[Stored data entries]

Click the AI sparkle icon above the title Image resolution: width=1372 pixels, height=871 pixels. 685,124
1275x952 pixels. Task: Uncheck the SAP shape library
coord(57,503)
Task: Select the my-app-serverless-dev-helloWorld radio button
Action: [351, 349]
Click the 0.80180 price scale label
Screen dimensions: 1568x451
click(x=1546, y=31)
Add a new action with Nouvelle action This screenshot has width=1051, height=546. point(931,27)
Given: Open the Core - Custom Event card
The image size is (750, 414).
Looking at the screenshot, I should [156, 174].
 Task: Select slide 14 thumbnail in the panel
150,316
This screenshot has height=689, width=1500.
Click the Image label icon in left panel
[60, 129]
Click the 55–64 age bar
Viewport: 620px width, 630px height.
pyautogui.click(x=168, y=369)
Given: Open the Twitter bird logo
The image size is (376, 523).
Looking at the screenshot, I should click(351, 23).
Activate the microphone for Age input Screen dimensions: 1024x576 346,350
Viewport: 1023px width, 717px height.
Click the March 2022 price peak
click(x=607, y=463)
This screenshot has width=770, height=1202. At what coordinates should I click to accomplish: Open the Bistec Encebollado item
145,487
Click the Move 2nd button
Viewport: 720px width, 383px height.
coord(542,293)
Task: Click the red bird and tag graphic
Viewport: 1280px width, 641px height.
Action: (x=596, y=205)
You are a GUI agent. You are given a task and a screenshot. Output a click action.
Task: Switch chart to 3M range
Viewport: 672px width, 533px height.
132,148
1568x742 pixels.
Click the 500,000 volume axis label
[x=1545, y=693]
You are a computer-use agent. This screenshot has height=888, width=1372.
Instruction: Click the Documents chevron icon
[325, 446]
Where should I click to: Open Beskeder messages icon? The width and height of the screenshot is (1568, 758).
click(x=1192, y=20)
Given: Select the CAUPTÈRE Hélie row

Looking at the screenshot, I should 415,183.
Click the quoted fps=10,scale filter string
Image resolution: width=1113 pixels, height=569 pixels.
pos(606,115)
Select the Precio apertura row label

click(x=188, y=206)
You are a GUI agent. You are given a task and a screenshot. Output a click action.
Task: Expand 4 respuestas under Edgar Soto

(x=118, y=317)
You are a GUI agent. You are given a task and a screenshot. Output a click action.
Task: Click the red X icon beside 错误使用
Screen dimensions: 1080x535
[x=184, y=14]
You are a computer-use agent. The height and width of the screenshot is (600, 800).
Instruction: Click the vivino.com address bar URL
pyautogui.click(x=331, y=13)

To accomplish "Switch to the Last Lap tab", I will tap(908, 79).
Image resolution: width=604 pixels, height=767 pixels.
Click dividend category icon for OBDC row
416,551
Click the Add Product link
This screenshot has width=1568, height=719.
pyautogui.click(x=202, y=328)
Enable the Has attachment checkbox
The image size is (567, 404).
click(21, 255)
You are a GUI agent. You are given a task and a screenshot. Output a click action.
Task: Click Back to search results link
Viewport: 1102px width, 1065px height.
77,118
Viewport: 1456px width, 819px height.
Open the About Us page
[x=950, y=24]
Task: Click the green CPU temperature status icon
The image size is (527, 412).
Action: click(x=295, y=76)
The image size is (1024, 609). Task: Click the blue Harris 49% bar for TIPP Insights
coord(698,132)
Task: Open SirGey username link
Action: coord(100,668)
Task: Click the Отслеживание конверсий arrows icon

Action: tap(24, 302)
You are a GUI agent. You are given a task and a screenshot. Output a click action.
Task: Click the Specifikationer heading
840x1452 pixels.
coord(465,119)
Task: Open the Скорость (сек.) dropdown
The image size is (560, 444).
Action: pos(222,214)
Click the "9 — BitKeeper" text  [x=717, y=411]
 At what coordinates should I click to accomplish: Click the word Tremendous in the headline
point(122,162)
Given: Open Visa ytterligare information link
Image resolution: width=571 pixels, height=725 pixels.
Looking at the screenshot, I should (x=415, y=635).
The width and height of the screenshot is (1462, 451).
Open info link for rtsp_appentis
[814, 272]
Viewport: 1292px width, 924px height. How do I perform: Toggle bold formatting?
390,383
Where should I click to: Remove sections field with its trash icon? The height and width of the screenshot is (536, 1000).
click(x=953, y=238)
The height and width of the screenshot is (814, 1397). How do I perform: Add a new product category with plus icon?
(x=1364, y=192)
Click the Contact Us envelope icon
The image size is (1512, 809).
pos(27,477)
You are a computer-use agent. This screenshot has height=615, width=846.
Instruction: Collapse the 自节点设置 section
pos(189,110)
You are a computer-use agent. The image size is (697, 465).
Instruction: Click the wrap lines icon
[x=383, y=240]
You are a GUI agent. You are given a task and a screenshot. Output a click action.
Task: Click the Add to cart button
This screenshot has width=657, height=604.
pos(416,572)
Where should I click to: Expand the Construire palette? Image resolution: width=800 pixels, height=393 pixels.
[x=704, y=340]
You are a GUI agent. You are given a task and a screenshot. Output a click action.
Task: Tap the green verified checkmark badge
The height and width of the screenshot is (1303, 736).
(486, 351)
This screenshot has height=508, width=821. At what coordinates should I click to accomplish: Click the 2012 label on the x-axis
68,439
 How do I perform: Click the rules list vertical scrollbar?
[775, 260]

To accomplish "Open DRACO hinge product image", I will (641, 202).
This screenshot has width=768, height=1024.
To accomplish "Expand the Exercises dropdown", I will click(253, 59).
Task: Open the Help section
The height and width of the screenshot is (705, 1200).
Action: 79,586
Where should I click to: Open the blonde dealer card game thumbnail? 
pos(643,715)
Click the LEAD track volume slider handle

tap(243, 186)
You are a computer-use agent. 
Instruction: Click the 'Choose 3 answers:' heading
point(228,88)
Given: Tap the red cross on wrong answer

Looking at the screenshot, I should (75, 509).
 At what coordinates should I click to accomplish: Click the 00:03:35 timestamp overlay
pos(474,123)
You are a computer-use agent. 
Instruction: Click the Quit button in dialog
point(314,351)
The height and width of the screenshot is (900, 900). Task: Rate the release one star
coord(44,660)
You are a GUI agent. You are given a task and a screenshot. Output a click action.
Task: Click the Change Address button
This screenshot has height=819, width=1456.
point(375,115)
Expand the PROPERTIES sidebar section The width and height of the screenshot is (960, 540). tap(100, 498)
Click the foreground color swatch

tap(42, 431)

▸ Required work:
Set down precisely the lines above between the line holding "Given: Open the Core - Custom Event card" and the line holding "Click the 55–64 age bar", inclusive, and nothing beyond them.

▸ Task result:
Given: Open the Core - Custom Event card
The image size is (750, 414).
Looking at the screenshot, I should [156, 174].
 Task: Select slide 14 thumbnail in the panel
150,316
This screenshot has height=689, width=1500.
Click the Image label icon in left panel
[60, 129]
Click the 55–64 age bar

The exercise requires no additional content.